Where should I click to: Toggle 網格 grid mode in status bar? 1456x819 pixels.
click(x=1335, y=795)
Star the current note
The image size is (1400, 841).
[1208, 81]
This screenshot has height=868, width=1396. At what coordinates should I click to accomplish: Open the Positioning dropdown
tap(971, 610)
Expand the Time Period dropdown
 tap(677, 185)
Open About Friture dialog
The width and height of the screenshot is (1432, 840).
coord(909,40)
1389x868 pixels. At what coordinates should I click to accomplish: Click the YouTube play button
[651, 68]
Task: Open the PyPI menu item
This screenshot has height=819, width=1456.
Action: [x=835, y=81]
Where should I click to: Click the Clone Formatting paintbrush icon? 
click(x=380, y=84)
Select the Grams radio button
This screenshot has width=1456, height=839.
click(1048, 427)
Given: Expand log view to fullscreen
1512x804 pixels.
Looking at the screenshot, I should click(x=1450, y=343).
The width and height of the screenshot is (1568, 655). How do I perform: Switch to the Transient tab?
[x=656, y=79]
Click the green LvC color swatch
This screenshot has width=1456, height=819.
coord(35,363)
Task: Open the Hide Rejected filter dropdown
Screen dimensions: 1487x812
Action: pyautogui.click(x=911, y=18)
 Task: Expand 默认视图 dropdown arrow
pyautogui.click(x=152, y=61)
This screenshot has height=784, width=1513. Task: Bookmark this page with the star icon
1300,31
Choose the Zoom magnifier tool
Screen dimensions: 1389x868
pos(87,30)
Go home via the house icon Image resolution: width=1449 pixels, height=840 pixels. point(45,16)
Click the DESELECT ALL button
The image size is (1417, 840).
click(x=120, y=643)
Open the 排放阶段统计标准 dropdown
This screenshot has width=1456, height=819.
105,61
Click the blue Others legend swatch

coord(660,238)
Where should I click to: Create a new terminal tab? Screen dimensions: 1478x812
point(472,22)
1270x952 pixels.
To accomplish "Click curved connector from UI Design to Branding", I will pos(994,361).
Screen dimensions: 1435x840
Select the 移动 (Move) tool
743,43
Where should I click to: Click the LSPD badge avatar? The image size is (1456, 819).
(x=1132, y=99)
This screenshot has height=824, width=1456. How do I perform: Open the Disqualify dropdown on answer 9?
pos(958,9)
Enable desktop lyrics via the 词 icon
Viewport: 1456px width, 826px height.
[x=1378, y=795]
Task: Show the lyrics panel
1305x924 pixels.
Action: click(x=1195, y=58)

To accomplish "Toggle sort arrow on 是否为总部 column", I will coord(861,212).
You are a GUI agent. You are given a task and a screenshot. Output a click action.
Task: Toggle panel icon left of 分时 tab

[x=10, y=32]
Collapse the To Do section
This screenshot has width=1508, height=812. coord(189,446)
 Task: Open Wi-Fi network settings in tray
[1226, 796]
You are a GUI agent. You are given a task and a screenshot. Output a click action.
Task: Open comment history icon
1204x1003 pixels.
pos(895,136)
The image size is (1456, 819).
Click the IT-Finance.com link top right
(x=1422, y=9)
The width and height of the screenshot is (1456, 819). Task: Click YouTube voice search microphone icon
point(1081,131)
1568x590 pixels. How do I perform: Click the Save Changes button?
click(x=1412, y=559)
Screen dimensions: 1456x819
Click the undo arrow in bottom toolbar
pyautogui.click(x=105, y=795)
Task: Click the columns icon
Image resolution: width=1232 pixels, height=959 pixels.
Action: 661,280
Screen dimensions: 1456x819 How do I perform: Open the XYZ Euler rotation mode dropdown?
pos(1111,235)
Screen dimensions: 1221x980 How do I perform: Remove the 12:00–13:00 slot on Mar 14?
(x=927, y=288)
# # #
◆ **GOAL OF THE EXERCISE**
All entries must be printed exactly, with nothing omitted.

◆ **SOLUTION FOR THIS TASK**
Where should I click to: Toggle 網格 grid mode in status bar? 1456x819 pixels.
click(x=1335, y=795)
Star the current note
The image size is (1400, 841).
[1208, 81]
This screenshot has height=868, width=1396. At what coordinates should I click to accomplish: Open the Positioning dropdown
tap(971, 610)
Expand the Time Period dropdown
 tap(677, 185)
Open About Friture dialog
The width and height of the screenshot is (1432, 840).
coord(909,40)
1389x868 pixels. At what coordinates should I click to accomplish: Click the YouTube play button
[651, 68]
Task: Open the PyPI menu item
This screenshot has height=819, width=1456.
Action: [x=835, y=81]
Where should I click to: Click the Clone Formatting paintbrush icon? 
click(x=380, y=84)
Select the Grams radio button
This screenshot has width=1456, height=839.
click(1048, 427)
Given: Expand log view to fullscreen
1512x804 pixels.
Looking at the screenshot, I should click(x=1450, y=343).
The width and height of the screenshot is (1568, 655). How do I perform: Switch to the Transient tab?
[x=656, y=79]
Click the green LvC color swatch
This screenshot has width=1456, height=819.
coord(35,363)
Task: Open the Hide Rejected filter dropdown
Screen dimensions: 1487x812
Action: pyautogui.click(x=911, y=18)
 Task: Expand 默认视图 dropdown arrow
pyautogui.click(x=152, y=61)
This screenshot has height=784, width=1513. Task: Bookmark this page with the star icon
1300,31
Choose the Zoom magnifier tool
Screen dimensions: 1389x868
pos(87,30)
Go home via the house icon Image resolution: width=1449 pixels, height=840 pixels. point(45,16)
Click the DESELECT ALL button
The image size is (1417, 840).
click(x=120, y=643)
Open the 排放阶段统计标准 dropdown
This screenshot has width=1456, height=819.
105,61
Click the blue Others legend swatch

coord(660,238)
Where should I click to: Create a new terminal tab? Screen dimensions: 1478x812
point(472,22)
1270x952 pixels.
To accomplish "Click curved connector from UI Design to Branding", I will pos(994,361).
Screen dimensions: 1435x840
Select the 移动 (Move) tool
743,43
Where should I click to: Click the LSPD badge avatar? The image size is (1456, 819).
(x=1132, y=99)
This screenshot has height=824, width=1456. How do I perform: Open the Disqualify dropdown on answer 9?
pos(958,9)
Enable desktop lyrics via the 词 icon
Viewport: 1456px width, 826px height.
[x=1378, y=795]
Task: Show the lyrics panel
1305x924 pixels.
Action: click(x=1195, y=58)

To accomplish "Toggle sort arrow on 是否为总部 column", I will coord(861,212).
You are a GUI agent. You are given a task and a screenshot. Output a click action.
Task: Toggle panel icon left of 分时 tab

[x=10, y=32]
Collapse the To Do section
This screenshot has width=1508, height=812. coord(189,446)
 Task: Open Wi-Fi network settings in tray
[1226, 796]
You are a GUI agent. You are given a task and a screenshot. Output a click action.
Task: Open comment history icon
1204x1003 pixels.
pos(895,136)
The image size is (1456, 819).
Click the IT-Finance.com link top right
(x=1422, y=9)
The width and height of the screenshot is (1456, 819). Task: Click YouTube voice search microphone icon
point(1081,131)
1568x590 pixels. How do I perform: Click the Save Changes button?
click(x=1412, y=559)
Screen dimensions: 1456x819
Click the undo arrow in bottom toolbar
pyautogui.click(x=105, y=795)
Task: Click the columns icon
Image resolution: width=1232 pixels, height=959 pixels.
Action: 661,280
Screen dimensions: 1456x819 How do I perform: Open the XYZ Euler rotation mode dropdown?
pos(1111,235)
Screen dimensions: 1221x980 How do I perform: Remove the 12:00–13:00 slot on Mar 14?
(x=927, y=288)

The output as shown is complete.